Three cholera epidemics have affected 24 countries in West and Central Africa since the beginning of 2011, with nearly 85,000 infections and 2,466 deaths, IRIN reports.

Currently, an outbreak from the Lake Chad Basin is affecting the countries of Chad, Cameroon, Nigeria and Niger, while a simultaneous outbreak in the West Congo Basin has infected the Democratic Republic of the Congo, the Central African Republic and Burundi.

"If something is not working, you have to question if the response is appropriate," David Delienne, water and sanitation adviser at UNICEF's West Africa post, told the publication. "To stamp out cholera you need good surveillance systems to identify the epicenters of the disease - these do exist but it in some places surveillance is not systematic enough."

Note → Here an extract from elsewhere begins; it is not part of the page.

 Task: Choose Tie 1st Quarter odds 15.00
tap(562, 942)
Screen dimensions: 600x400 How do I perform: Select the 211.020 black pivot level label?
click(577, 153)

Those in remote areas, where surveillance is lacking, tend to have the highest death tolls. In rural Cameroon, fatality rates are upward of 22 percent among infected people.

According to the news outlet, the disease is both easy to spread and easy to treat. Generic antibiotics rid a person of an infection, but many carriers don't know they are infected until it's too late.

To combat this problem, government officials from each nation are working with humanitarian groups to set up systematic information sharing at each border to identify cholera hotspots. Providing better sanitation policies in rural areas may also reduce future outbreaks.